Since Skanska supports every employee to act in accordance with our core values, this foundation empowers every one of us to steer individual and corporate actions toward what makes ourselves and our organization most successful. Simply put, business ethics is the practice of how I conduct business in the best service of our culture and our values.
And what do we value? For me, it was important to see Skanska’s Five Zeroes not as values but as the result of living our values around safety, honesty and transparency.
For example, at Skanska we highly value human life and – most importantly – the quality of each life. This is the guiding force for our conduct as it relates to safety. This value empowers people at all levels to make better decisions that influence our job site actions.
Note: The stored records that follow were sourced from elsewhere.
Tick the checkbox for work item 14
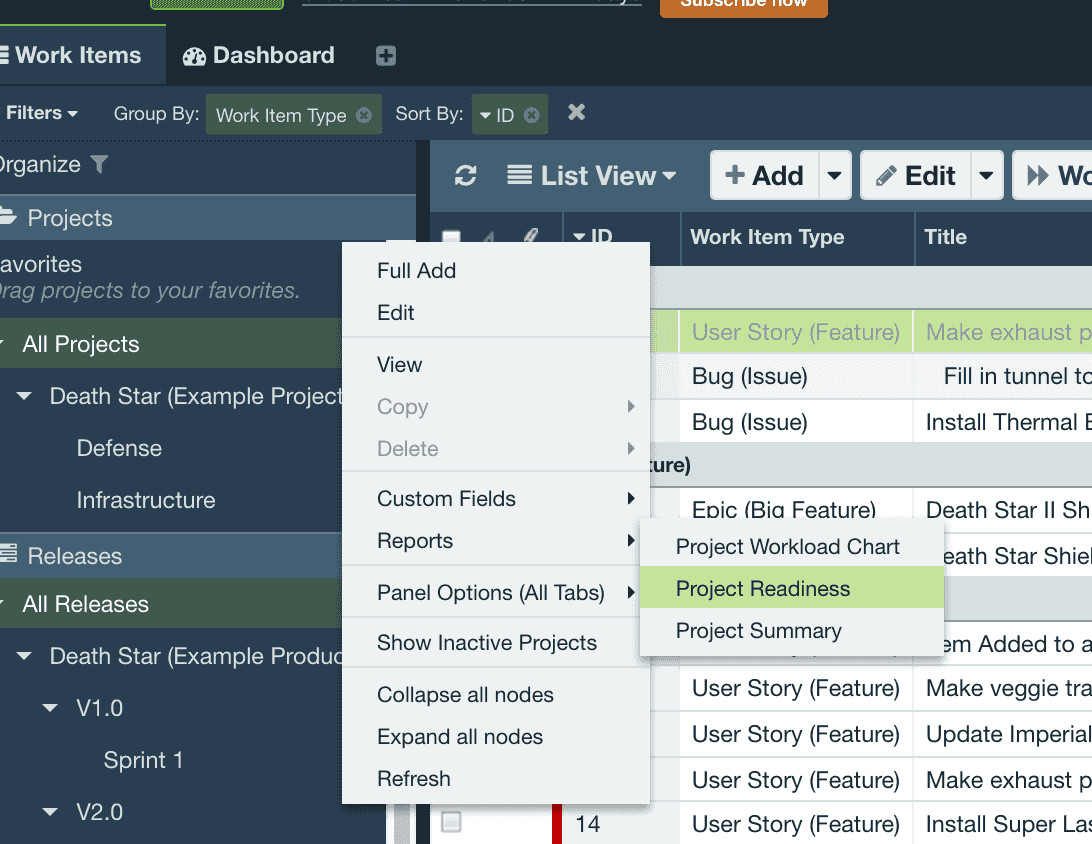The height and width of the screenshot is (844, 1092). pos(452,823)
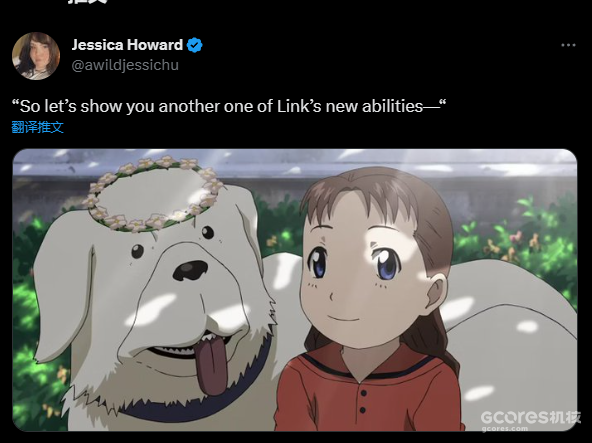
Task: Click the tweet text about Link's abilities
Action: coord(229,107)
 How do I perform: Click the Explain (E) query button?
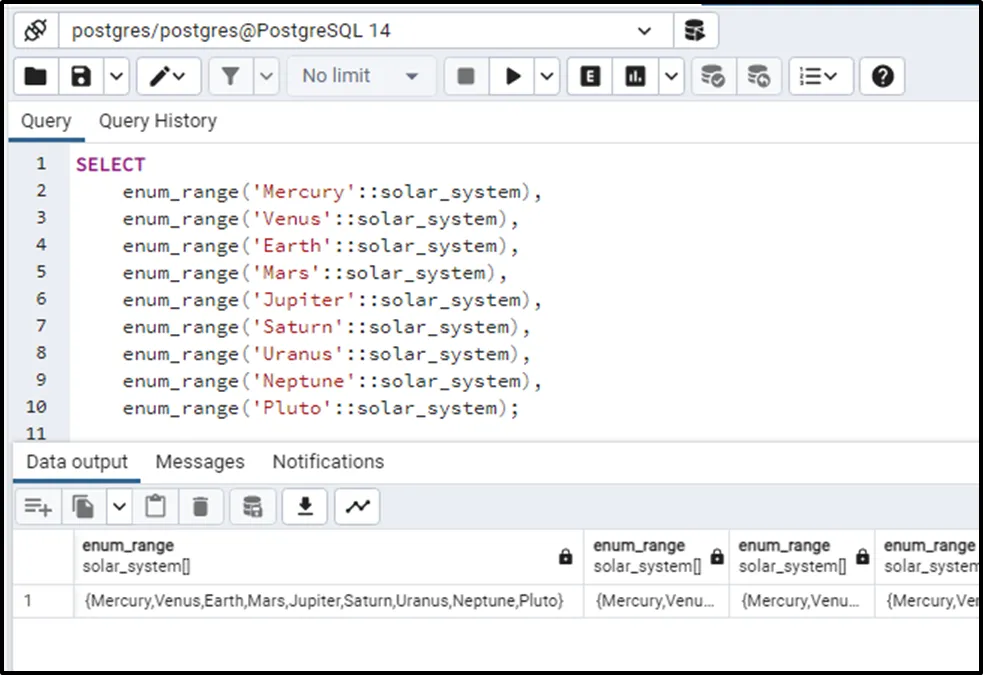(x=590, y=76)
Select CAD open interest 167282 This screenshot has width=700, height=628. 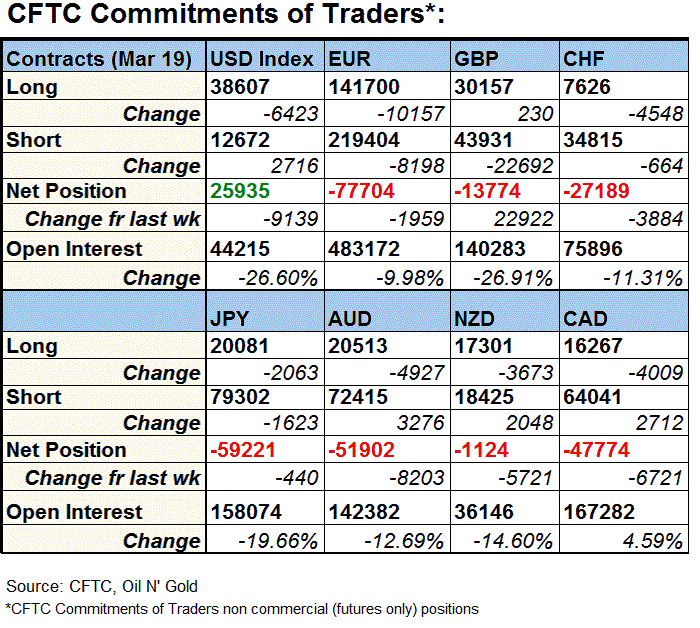pos(597,512)
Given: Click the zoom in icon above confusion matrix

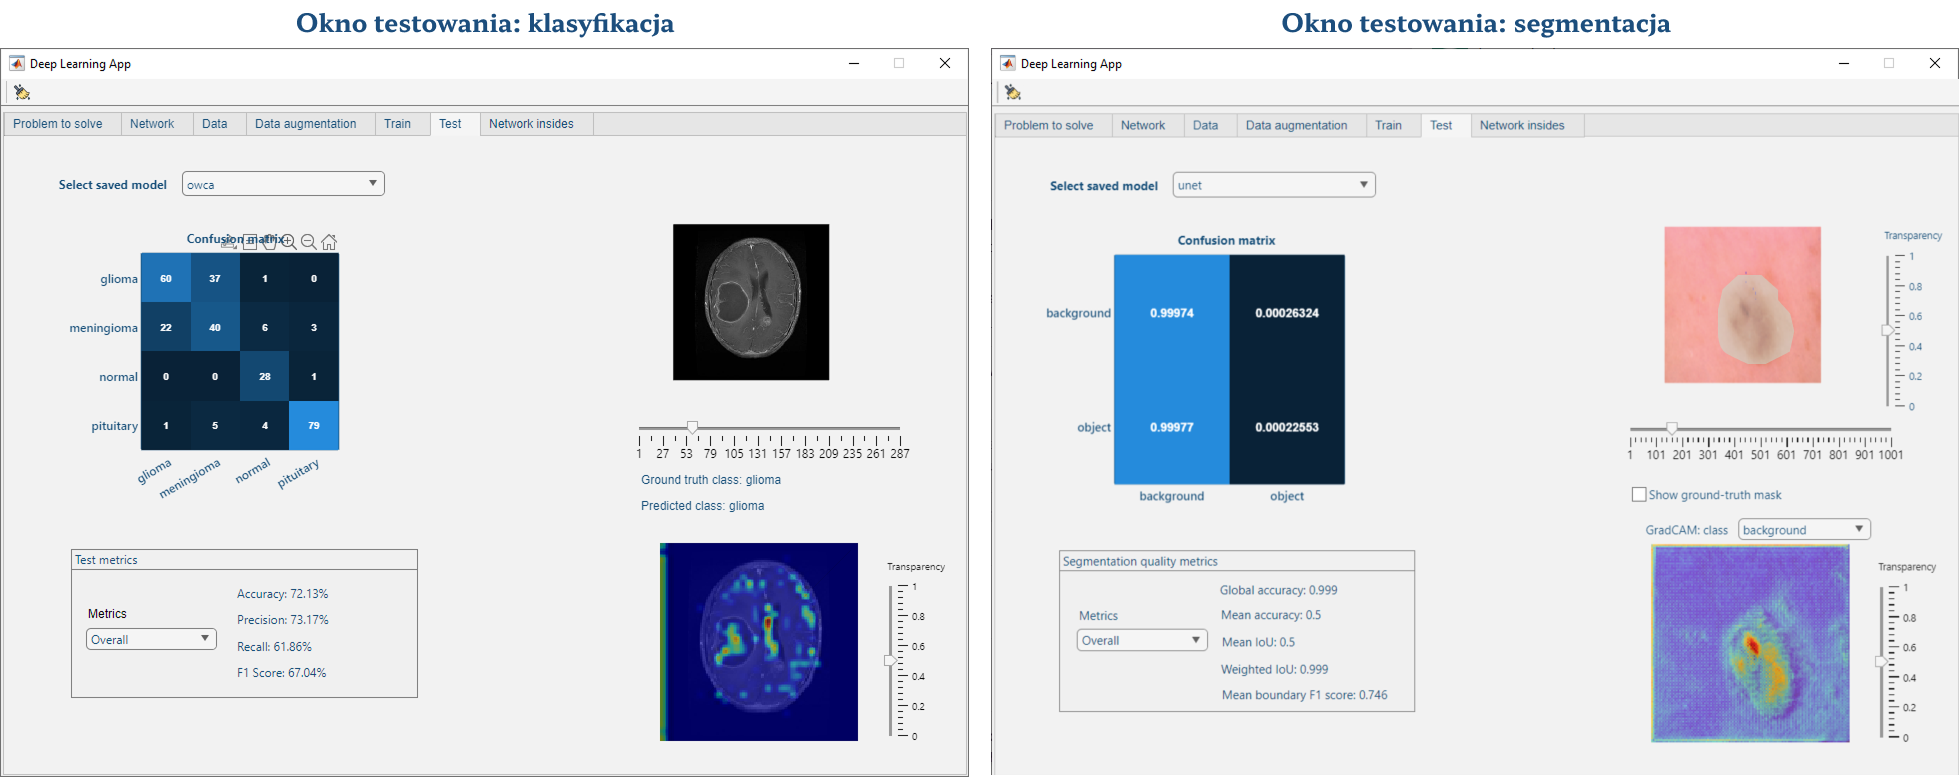Looking at the screenshot, I should pyautogui.click(x=289, y=241).
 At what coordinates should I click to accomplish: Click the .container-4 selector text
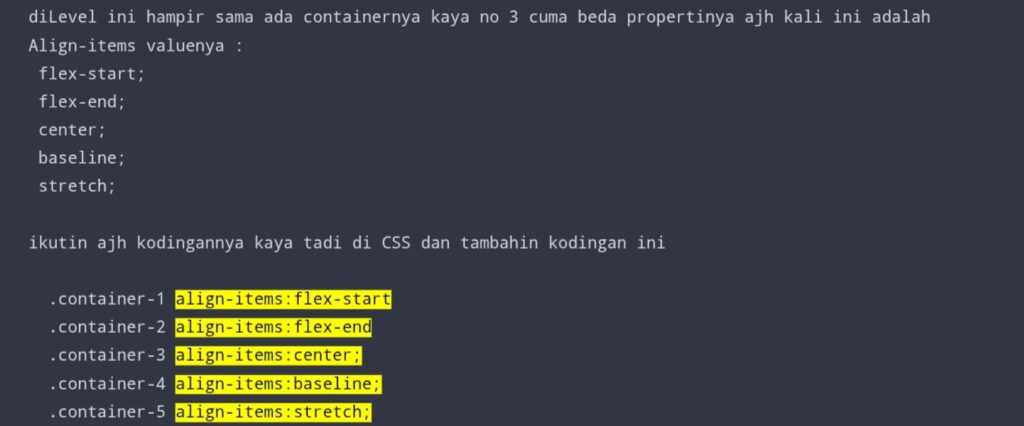point(106,383)

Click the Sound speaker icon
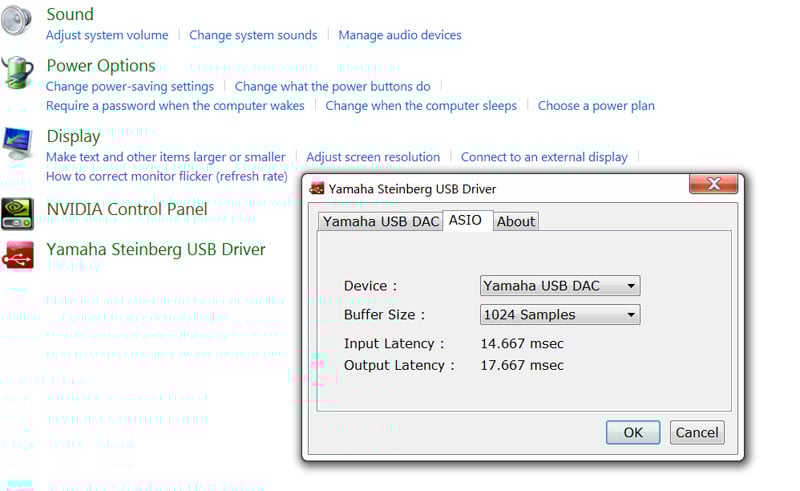click(17, 20)
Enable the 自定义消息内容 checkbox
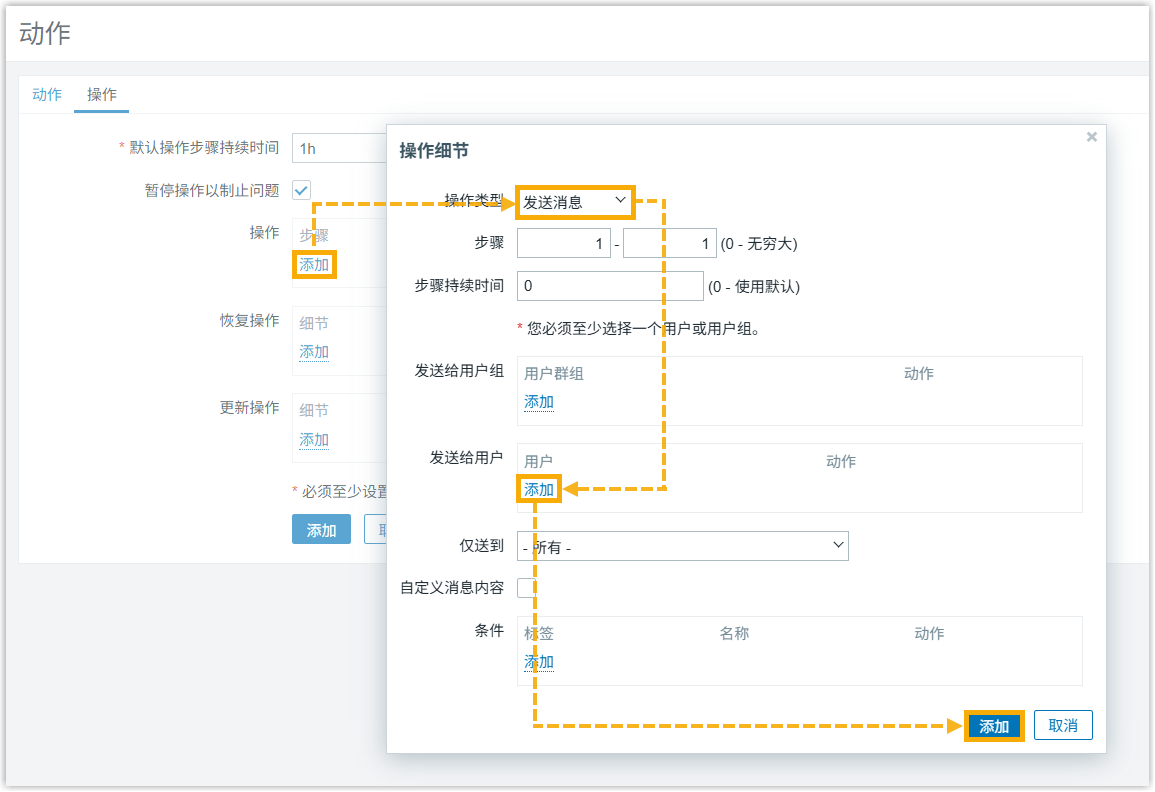The width and height of the screenshot is (1155, 792). click(x=526, y=588)
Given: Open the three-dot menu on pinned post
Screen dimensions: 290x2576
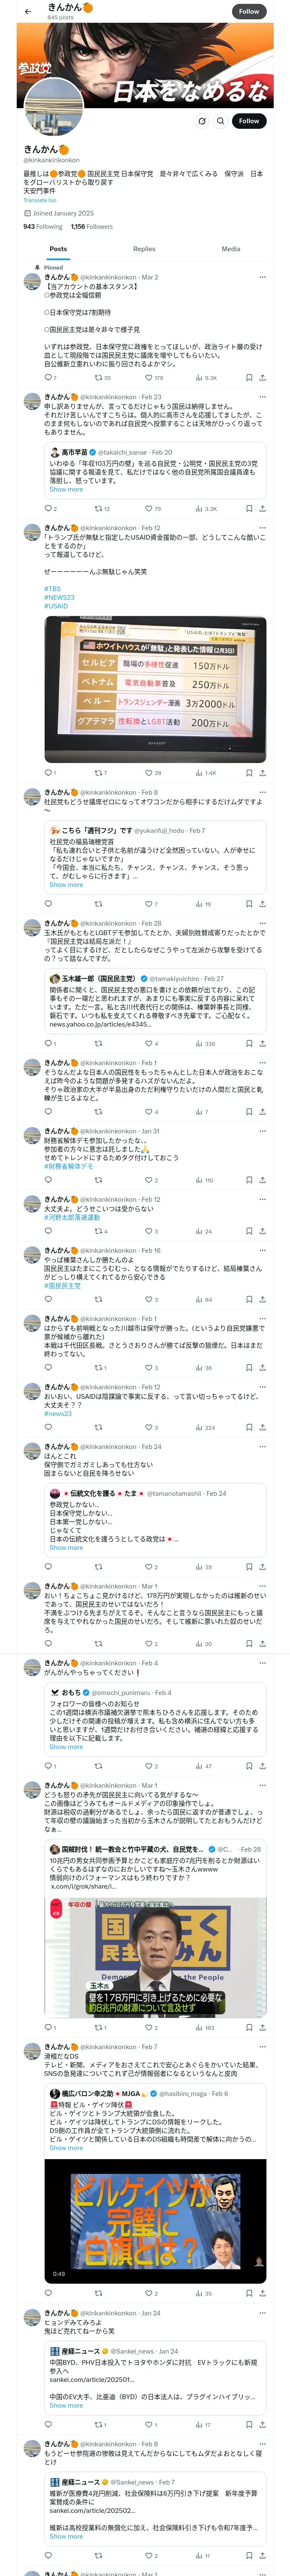Looking at the screenshot, I should [262, 277].
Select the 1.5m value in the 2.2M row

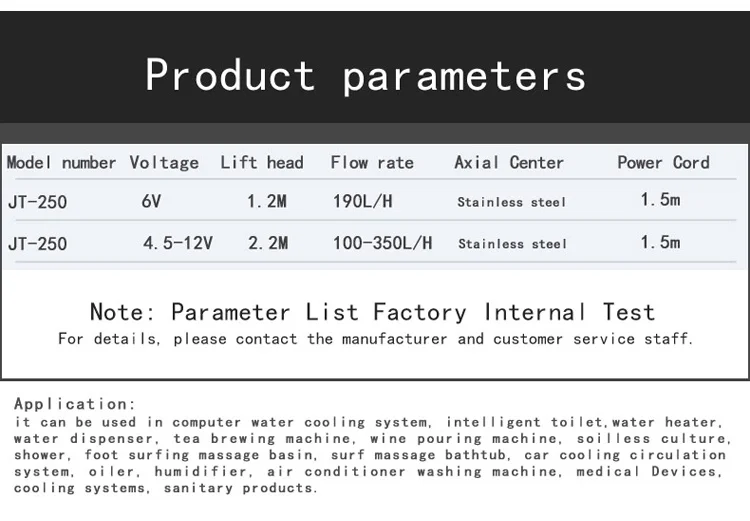tap(660, 243)
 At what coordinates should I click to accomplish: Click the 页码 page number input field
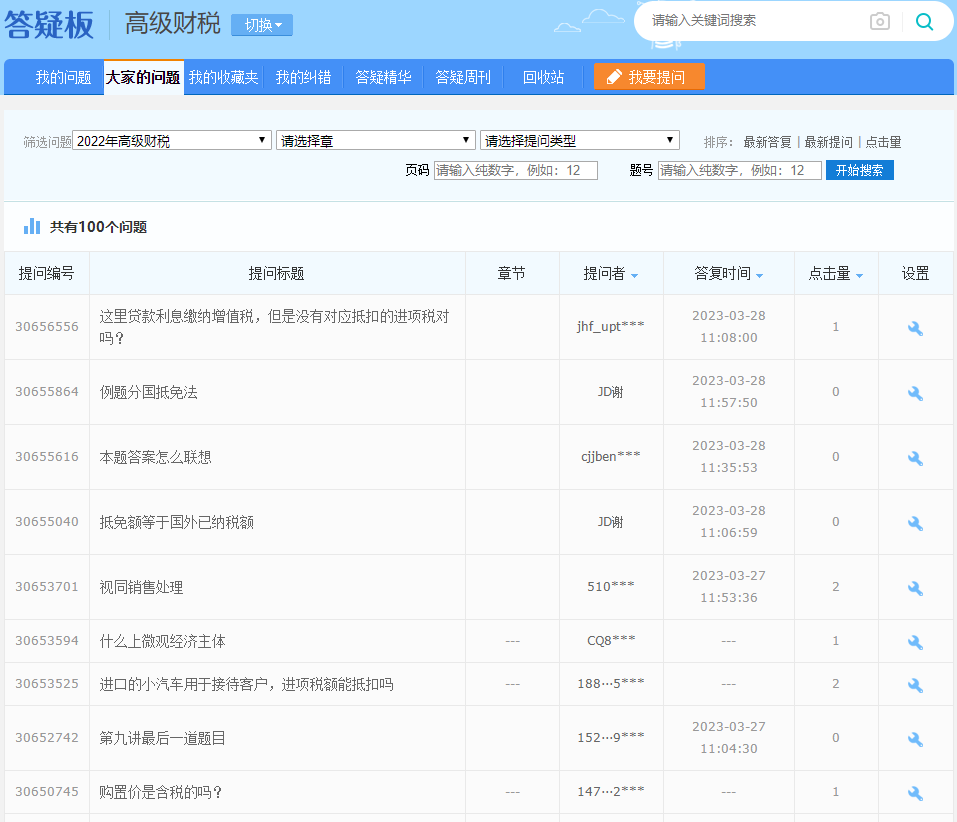pos(515,171)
Last month, Joe Davidson, the safety manager on one of our Seattle development projects, told me about actions he took relative to a trade partner that was using compromised high-pressure equipment. Joe advised this company’s foreman of the need to replace hoses and scaffolding equipment that were creating a potentially dangerous environment. The foreman replied, “Our company cares more about dollars than us.” Joe told the foreman he didn’t believe that, given the vocal commitments that company’s leaders made in support of safety. Joe took the issue to the trade contractor’s president, informing the executive of the amazing crew engaged on our job, noting their top-notch quality and high level of commitment. Joe then asked the executive if he knew what his employees thought of him.
The equipment was replaced immediately.
Joe creatively captured the attention of those able to make a change. Joe was empowered by Skanska’s strong Injury-Free Environment® culture and his own personal value of human life, and these drive him to conduct business in a powerful way.
When colleagues like Joe step up to do what’s right for safety, that’s evidence of a strong safety culture. Similarly, when people stand up and call attention to behaviors that violate our values or breach ethical standards of any sort, that’s how we honestly live our values and have the ethical culture we all seek.